#### Extracted data entries
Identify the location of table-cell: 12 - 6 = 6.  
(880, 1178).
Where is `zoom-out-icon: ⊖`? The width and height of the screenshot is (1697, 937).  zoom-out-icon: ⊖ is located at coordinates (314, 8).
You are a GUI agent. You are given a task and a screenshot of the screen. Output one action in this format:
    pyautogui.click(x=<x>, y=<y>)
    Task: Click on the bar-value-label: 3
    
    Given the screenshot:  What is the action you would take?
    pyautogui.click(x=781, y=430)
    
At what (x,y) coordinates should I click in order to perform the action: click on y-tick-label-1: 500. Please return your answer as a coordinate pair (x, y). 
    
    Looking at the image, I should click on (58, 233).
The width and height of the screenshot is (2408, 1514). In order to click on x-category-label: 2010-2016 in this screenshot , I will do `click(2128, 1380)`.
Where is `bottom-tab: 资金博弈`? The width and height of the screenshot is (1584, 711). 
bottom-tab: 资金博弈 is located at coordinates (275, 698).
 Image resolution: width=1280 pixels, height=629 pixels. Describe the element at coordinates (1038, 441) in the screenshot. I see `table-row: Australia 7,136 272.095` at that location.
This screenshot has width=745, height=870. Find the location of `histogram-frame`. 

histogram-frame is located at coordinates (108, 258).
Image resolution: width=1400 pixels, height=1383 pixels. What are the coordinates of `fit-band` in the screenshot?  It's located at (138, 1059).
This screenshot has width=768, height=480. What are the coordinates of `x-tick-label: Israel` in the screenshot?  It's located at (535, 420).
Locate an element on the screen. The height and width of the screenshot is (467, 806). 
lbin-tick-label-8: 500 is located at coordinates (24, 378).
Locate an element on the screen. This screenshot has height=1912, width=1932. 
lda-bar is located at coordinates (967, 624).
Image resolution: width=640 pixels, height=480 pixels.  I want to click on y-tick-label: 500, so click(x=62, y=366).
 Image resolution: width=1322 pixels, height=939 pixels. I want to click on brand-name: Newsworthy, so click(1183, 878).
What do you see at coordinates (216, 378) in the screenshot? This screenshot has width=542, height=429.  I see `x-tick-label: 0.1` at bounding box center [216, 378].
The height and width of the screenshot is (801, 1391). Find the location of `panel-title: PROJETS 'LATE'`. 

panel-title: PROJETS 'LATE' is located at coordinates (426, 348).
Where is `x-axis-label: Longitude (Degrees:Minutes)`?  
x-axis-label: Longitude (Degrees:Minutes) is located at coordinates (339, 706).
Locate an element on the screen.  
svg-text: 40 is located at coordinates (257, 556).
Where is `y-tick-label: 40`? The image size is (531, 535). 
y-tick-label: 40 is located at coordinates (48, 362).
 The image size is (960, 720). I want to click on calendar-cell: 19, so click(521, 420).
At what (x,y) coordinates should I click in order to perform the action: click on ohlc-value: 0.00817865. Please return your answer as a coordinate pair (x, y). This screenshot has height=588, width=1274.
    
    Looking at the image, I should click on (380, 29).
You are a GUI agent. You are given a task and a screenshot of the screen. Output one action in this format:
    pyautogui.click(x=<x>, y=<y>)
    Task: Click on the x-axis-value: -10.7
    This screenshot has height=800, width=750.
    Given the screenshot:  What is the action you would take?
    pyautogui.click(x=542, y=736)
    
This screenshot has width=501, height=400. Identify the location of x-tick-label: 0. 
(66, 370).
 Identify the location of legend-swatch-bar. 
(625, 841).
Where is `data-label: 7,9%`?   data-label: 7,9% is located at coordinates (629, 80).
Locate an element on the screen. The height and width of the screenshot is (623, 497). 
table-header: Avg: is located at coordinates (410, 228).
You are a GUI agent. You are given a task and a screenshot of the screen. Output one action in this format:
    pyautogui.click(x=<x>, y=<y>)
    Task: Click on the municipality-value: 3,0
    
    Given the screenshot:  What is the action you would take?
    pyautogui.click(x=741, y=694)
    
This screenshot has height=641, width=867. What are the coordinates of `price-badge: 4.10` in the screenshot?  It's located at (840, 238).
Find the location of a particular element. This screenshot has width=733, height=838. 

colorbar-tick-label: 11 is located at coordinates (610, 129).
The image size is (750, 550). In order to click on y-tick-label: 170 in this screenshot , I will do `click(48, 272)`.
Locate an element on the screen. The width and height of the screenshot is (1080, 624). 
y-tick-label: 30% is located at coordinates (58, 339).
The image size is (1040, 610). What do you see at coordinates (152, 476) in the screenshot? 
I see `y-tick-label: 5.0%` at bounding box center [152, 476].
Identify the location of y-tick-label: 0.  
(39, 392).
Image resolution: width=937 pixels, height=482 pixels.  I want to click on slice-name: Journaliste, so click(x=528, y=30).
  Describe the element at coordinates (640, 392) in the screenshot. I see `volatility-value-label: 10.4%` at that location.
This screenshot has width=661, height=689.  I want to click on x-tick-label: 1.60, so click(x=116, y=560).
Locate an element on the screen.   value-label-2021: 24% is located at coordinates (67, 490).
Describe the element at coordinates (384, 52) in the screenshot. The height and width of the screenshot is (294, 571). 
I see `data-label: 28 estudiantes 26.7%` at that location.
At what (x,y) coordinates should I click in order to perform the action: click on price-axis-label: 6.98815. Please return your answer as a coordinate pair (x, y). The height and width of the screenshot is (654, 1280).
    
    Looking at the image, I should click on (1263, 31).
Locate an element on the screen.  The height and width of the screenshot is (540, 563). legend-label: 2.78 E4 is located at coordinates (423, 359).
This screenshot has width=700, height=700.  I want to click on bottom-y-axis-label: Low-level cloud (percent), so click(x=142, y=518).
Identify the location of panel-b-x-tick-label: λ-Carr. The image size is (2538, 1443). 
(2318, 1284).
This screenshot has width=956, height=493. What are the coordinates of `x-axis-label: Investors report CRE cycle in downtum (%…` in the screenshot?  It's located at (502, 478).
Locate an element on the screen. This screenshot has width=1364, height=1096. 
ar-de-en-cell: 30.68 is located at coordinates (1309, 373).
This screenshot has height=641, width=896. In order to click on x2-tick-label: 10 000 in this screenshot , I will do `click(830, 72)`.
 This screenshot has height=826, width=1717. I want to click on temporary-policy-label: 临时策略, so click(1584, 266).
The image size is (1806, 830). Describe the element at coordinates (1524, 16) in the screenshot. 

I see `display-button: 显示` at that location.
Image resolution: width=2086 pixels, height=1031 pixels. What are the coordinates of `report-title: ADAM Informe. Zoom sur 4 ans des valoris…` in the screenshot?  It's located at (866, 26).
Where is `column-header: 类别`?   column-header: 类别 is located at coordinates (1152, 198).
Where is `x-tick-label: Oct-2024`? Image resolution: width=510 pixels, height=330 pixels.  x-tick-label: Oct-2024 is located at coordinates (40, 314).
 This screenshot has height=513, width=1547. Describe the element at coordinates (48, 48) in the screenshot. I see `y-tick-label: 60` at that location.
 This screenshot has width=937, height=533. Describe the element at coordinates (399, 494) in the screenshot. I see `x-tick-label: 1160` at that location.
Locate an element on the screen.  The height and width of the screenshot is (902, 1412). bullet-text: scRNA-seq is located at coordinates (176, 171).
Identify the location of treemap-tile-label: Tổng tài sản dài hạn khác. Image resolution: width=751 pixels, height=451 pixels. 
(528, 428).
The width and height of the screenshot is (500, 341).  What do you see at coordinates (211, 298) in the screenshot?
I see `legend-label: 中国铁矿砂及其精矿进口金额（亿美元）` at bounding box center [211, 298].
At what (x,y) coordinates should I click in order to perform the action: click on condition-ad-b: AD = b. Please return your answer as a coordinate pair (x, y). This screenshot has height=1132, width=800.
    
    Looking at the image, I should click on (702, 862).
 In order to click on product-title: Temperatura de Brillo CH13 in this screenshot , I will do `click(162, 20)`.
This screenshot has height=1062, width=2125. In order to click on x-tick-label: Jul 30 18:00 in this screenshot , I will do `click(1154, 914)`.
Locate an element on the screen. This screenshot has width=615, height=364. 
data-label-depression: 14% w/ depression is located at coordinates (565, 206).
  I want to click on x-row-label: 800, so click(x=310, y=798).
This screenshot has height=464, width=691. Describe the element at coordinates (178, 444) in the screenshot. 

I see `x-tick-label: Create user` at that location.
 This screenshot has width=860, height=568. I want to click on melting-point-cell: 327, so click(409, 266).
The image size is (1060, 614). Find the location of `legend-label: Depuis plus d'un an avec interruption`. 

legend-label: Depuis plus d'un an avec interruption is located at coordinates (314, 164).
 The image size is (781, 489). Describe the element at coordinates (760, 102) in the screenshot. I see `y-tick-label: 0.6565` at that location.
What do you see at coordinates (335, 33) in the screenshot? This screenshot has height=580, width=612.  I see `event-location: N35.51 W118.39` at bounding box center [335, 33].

#### THE TASK
Print the data lines verbatim, beginning with the line that contains "is (467, 806)." and ending with the line that contains "Looking at the image, I should click on (380, 29).", both included.

#### SOLUTION FOR THIS TASK
Locate an element on the screen. The height and width of the screenshot is (467, 806). 
lbin-tick-label-8: 500 is located at coordinates (24, 378).
Locate an element on the screen. This screenshot has height=1912, width=1932. 
lda-bar is located at coordinates (967, 624).
Image resolution: width=640 pixels, height=480 pixels.  I want to click on y-tick-label: 500, so click(x=62, y=366).
 Image resolution: width=1322 pixels, height=939 pixels. I want to click on brand-name: Newsworthy, so click(1183, 878).
What do you see at coordinates (216, 378) in the screenshot? This screenshot has width=542, height=429.  I see `x-tick-label: 0.1` at bounding box center [216, 378].
The height and width of the screenshot is (801, 1391). Find the location of `panel-title: PROJETS 'LATE'`. 

panel-title: PROJETS 'LATE' is located at coordinates (426, 348).
Where is `x-axis-label: Longitude (Degrees:Minutes)`?  
x-axis-label: Longitude (Degrees:Minutes) is located at coordinates (339, 706).
Locate an element on the screen.  
svg-text: 40 is located at coordinates (257, 556).
Where is `y-tick-label: 40`? The image size is (531, 535). 
y-tick-label: 40 is located at coordinates (48, 362).
 The image size is (960, 720). I want to click on calendar-cell: 19, so click(521, 420).
At what (x,y) coordinates should I click in order to perform the action: click on ohlc-value: 0.00817865. Please return your answer as a coordinate pair (x, y). This screenshot has height=588, width=1274.
    
    Looking at the image, I should click on (380, 29).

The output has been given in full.